There is an increasing number of short sales of distressed residential real estate loans, Fitch analysts said today.
The Federal Housing Finance Agency's (FHFA) recent announcement that the GSEs will implement rules to make short sales faster should further boost activity in this area.
According to the agency, the increased use of short sales can positively impact RMBS trusts since this strategy can improve and shorten liquidations and lower loss severities.
On Tuesday Lender Processing Services reported that the number of short sales exceeded the number of foreclosures for the first time in January, Fitch reported.
The rise in short sales should continue given the potential benefits offered to both lenders and borrowers, the rating agency stated.
Some borrowers might rather undergo short sales because, though they cannot stay in the property, they can often walk away with cash incentives from lenders and healthier credit reports unmarred by foreclosure. For lenders, short sales offer a more efficient and cheaper option to the foreclosure process.
Fitch said that short sales on non-agency RMBS are now completed 20 months after the last payment made on the loan, which is roughly 10 months less than the average time to foreclose.
The shorter timelines limit lenders' carrying costs that includes accrued loan interest and property taxes, among others.
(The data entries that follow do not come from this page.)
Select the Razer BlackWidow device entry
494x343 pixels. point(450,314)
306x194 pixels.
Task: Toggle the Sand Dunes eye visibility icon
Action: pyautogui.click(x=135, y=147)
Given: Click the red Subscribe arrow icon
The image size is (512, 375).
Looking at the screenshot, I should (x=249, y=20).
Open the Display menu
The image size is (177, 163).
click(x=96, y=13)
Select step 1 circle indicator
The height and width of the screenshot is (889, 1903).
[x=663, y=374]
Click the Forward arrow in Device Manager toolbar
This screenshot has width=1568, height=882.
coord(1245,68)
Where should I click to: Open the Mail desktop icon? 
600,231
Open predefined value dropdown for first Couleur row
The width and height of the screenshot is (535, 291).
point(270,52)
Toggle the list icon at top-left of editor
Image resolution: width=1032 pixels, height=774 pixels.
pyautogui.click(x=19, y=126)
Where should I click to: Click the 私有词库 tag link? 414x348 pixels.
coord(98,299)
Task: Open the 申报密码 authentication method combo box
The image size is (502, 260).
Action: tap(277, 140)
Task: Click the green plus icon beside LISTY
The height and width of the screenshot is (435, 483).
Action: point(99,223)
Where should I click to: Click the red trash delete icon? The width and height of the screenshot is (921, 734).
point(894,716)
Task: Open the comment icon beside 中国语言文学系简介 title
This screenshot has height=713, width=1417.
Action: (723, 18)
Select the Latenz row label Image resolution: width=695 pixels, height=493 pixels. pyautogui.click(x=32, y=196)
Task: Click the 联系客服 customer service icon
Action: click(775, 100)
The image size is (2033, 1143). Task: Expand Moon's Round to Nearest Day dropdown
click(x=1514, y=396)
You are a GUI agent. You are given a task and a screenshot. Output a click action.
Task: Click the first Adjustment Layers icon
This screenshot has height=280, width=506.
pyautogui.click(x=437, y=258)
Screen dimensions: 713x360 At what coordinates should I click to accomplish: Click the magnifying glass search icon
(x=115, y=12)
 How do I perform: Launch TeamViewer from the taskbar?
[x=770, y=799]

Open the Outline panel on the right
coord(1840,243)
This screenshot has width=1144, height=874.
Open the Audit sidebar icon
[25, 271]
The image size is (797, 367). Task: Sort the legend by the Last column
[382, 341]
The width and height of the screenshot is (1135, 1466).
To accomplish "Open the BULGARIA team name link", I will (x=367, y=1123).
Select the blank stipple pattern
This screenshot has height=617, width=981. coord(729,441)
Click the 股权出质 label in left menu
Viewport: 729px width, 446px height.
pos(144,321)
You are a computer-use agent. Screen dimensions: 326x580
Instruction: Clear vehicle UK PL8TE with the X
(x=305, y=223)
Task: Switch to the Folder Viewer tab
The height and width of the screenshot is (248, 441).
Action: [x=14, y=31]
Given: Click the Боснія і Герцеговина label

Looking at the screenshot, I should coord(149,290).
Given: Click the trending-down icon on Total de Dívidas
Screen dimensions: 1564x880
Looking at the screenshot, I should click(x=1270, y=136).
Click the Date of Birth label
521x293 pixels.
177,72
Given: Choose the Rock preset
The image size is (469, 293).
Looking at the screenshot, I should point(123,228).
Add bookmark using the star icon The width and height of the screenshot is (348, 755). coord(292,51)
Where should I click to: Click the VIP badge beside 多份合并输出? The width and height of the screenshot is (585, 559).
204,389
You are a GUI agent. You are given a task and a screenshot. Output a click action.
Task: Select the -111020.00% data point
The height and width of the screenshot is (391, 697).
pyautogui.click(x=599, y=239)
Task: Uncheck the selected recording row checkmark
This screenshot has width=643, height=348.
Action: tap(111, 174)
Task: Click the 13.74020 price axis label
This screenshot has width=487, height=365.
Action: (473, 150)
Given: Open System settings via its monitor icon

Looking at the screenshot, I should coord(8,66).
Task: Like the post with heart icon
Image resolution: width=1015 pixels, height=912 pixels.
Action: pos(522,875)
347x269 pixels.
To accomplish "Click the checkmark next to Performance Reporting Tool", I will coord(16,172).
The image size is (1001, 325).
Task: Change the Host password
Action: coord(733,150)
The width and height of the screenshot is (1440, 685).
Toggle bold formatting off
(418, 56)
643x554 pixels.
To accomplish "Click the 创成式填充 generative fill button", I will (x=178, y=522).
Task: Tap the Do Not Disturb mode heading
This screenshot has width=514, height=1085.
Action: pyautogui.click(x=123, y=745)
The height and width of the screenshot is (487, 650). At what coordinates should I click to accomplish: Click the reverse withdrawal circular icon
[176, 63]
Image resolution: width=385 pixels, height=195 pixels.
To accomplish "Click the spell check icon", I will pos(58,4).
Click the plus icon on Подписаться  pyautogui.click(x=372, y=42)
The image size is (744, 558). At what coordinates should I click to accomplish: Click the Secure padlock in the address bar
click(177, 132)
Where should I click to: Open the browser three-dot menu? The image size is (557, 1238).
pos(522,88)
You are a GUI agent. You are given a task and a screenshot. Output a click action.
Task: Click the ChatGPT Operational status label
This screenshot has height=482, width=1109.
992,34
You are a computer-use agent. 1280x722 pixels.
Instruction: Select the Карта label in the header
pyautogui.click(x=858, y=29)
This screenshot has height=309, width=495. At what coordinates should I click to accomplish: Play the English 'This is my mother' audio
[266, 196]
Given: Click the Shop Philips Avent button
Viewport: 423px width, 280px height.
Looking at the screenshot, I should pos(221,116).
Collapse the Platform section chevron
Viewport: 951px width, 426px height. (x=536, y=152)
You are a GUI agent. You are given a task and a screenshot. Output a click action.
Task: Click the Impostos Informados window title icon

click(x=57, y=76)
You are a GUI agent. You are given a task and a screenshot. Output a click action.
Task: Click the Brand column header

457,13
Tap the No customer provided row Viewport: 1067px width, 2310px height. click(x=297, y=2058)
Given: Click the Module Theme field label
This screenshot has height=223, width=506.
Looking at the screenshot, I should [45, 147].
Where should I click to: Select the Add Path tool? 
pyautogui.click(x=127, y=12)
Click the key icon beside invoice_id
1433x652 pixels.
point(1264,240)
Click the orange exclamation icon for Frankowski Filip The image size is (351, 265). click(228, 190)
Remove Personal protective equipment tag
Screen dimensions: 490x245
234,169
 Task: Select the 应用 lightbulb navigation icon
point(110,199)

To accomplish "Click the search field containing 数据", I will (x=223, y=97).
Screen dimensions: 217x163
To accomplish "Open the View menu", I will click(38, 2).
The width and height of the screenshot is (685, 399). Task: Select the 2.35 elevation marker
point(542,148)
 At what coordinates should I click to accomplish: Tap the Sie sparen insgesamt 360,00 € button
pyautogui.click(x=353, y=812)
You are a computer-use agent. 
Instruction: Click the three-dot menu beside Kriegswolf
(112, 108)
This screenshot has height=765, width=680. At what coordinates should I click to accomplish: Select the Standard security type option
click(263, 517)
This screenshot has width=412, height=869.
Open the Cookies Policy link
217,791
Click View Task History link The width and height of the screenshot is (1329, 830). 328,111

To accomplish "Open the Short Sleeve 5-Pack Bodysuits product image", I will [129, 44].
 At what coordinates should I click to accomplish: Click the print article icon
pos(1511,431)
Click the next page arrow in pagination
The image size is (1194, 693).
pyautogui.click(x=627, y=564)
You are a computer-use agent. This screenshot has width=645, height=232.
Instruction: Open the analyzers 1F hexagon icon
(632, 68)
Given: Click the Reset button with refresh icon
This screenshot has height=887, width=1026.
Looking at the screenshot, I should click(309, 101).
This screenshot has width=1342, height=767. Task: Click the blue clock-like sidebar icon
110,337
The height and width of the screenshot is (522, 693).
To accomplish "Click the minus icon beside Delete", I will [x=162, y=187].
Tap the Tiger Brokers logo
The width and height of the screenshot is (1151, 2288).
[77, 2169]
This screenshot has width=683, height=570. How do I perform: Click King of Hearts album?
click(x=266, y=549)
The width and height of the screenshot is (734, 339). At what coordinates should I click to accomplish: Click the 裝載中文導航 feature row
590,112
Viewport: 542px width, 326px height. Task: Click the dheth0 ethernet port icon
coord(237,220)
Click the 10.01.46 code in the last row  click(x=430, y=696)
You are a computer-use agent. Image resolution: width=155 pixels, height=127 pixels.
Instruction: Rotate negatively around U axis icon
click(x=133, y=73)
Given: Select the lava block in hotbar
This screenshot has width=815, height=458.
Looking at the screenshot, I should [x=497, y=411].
They also take out most of the legal expenses related to foreclosure and liquidation.
Loss severities tend to be much lower because of this. Typically for loans with similar attributes, short sales have severities 10%-15% less versus REO sales. As the proportion of short sales increases, analysts think that the average loss severities will further improve.
The Federal Housing Finance Agency (FHFA)'s and GSEs' development of strategies to facilitate short sales, deeds-in-lieu, and deeds-for-lease starting this June, including the requirement for final decisions on short sales to be made within 60 calendar days, will probably speed up this process.
Fitch also thinks that servicers will apply these practices to non-agency mortgages. For this reason, the agency sees this as a positive development that could have a favorable effect on RMBS.
The positive effects include shorter liquidation timelines and improved loss severities, and another option that can help in clearing the distressed inventory overhang that still weighs on home prices, Fitch said.